* AIM OF THE EXERCISE
Restate the whole listing exactly.

* DATA IN THIS EXERCISE
- - -

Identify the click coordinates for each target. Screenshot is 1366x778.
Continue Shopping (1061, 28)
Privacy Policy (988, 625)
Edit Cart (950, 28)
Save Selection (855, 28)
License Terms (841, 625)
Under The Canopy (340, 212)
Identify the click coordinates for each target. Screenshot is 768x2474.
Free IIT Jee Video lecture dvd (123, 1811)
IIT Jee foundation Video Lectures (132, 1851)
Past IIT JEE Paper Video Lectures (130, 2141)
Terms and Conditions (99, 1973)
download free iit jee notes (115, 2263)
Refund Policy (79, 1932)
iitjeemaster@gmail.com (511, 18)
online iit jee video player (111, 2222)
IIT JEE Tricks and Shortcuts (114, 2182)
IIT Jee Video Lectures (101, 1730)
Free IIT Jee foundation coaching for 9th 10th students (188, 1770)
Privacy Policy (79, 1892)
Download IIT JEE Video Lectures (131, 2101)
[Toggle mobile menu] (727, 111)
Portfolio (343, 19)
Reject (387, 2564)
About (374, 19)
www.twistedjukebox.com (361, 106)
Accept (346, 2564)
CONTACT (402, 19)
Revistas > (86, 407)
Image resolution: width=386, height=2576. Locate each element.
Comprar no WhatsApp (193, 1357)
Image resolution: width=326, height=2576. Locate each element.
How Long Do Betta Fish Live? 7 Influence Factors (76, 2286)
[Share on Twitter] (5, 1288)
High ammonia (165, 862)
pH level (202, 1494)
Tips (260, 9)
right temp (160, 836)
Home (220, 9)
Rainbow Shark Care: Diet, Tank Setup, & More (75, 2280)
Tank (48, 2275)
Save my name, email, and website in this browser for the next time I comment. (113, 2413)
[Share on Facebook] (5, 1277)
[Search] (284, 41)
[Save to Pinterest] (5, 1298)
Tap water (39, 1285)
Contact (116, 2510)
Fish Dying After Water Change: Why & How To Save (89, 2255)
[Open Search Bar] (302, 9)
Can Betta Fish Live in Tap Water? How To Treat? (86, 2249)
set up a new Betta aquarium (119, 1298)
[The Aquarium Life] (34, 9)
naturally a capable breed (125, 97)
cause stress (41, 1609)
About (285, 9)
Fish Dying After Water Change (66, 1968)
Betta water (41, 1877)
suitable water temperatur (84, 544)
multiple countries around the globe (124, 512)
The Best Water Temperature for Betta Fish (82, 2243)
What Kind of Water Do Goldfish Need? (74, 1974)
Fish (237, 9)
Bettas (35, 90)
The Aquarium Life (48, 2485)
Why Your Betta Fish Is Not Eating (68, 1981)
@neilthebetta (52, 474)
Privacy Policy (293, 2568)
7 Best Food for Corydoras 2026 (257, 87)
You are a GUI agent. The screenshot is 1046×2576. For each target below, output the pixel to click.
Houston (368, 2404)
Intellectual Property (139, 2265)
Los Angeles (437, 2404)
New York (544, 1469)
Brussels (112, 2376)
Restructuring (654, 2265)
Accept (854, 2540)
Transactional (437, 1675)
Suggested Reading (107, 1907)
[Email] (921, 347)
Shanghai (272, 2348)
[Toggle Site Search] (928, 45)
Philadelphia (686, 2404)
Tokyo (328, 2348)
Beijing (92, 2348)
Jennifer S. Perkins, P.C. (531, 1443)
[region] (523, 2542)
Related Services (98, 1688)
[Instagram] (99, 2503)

- - -

* TASK ANSWER
Identify the click coordinates for each target. Screenshot is 1366x778.
Continue Shopping (1061, 28)
Privacy Policy (988, 625)
Edit Cart (950, 28)
Save Selection (855, 28)
License Terms (841, 625)
Under The Canopy (340, 212)
Identify the click coordinates for each target. Screenshot is 768x2474.
Free IIT Jee Video lecture dvd (123, 1811)
IIT Jee foundation Video Lectures (132, 1851)
Past IIT JEE Paper Video Lectures (130, 2141)
Terms and Conditions (99, 1973)
download free iit jee notes (115, 2263)
Refund Policy (79, 1932)
iitjeemaster@gmail.com (511, 18)
online iit jee video player (111, 2222)
IIT JEE Tricks and Shortcuts (114, 2182)
IIT Jee Video Lectures (101, 1730)
Free IIT Jee foundation coaching for 9th 10th students (188, 1770)
Privacy Policy (79, 1892)
Download IIT JEE Video Lectures (131, 2101)
[Toggle mobile menu] (727, 111)
Portfolio (343, 19)
Reject (387, 2564)
About (374, 19)
www.twistedjukebox.com (361, 106)
Accept (346, 2564)
CONTACT (402, 19)
Revistas > (86, 407)
Image resolution: width=386, height=2576. Locate each element.
Comprar no WhatsApp (193, 1357)
Image resolution: width=326, height=2576. Locate each element.
How Long Do Betta Fish Live? 7 Influence Factors (76, 2286)
[Share on Twitter] (5, 1288)
High ammonia (165, 862)
pH level (202, 1494)
Tips (260, 9)
right temp (160, 836)
Home (220, 9)
Rainbow Shark Care: Diet, Tank Setup, & More (75, 2280)
Tank (48, 2275)
Save my name, email, and website in this browser for the next time I comment. (113, 2413)
[Share on Facebook] (5, 1277)
[Search] (284, 41)
[Save to Pinterest] (5, 1298)
Tap water (39, 1285)
Contact (116, 2510)
Fish Dying After Water Change: Why & How To Save (89, 2255)
[Open Search Bar] (302, 9)
Can Betta Fish Live in Tap Water? How To Treat? (86, 2249)
set up a new Betta aquarium (119, 1298)
[The Aquarium Life] (34, 9)
naturally a capable breed (125, 97)
cause stress (41, 1609)
About (285, 9)
Fish Dying After Water Change (66, 1968)
Betta water (41, 1877)
suitable water temperatur (84, 544)
multiple countries around the globe (124, 512)
The Best Water Temperature for Betta Fish (82, 2243)
What Kind of Water Do Goldfish Need? (74, 1974)
Fish (237, 9)
Bettas (35, 90)
The Aquarium Life (48, 2485)
Why Your Betta Fish Is Not Eating (68, 1981)
@neilthebetta (52, 474)
Privacy Policy (293, 2568)
7 Best Food for Corydoras 2026 (257, 87)
You are a GUI agent. The screenshot is 1046×2576. For each target below, output the pixel to click.
Houston (368, 2404)
Intellectual Property (139, 2265)
Los Angeles (437, 2404)
New York (544, 1469)
Brussels (112, 2376)
Restructuring (654, 2265)
Accept (854, 2540)
Transactional (437, 1675)
Suggested Reading (107, 1907)
[Email] (921, 347)
Shanghai (272, 2348)
[Toggle Site Search] (928, 45)
Philadelphia (686, 2404)
Tokyo (328, 2348)
Beijing (92, 2348)
Jennifer S. Perkins, P.C. (531, 1443)
[region] (523, 2542)
Related Services (98, 1688)
[Instagram] (99, 2503)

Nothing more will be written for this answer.